On March 24, 2014, about 1745 eastern daylight time, a Piper PA-44-180, N923RS, was destroyed following an inflight breakup and subsequent impact in a waterway in a marsh area near Brunswick, Georgia. The two private pilots were fatally injured. The airplane was registered to and operated by ATP Aircraft 2, LLC and was operated under the provisions of Title 14 Code of Federal Regulations Part 91 as an instructional flight. Day visual meteorological conditions prevailed and an instrument flight rules (IFR) flight plan had been filed. The airplane had departed from the Concord Regional Airport (JQF), Concord, North Carolina, about 1551 EDT and had an intended destination of Jacksonville Executive Airport at Craig (CRG), Jacksonville, Florida.
According to representatives of the flight school, the pilots had flown into JQF earlier from CRG and had an airplane change for the flight back to CRG.

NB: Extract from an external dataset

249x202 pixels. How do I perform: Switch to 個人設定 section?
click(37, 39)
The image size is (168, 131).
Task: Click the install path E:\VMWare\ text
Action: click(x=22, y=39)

According to a witness, the airplane was observed flying in a "northeasterly direction" prior to his losing sight of the airplane. Several eyewitnesses reported hearing a "thud" or "explosion" and also observed debris falling from above.
Preliminary radar information indicated that around 1740 the airplane was flying at 8,000 feet when the Federal Aviation Administration Jacksonville Air Route Traffic Control Center instructed the pilots to descend. The command was acknowledged by the pilots; however, no further voice recordings were received from the accident flight. About 1744, the last recorded radar data indicated that the airplane was at 300 feet above ground level and no further data transmissions were received.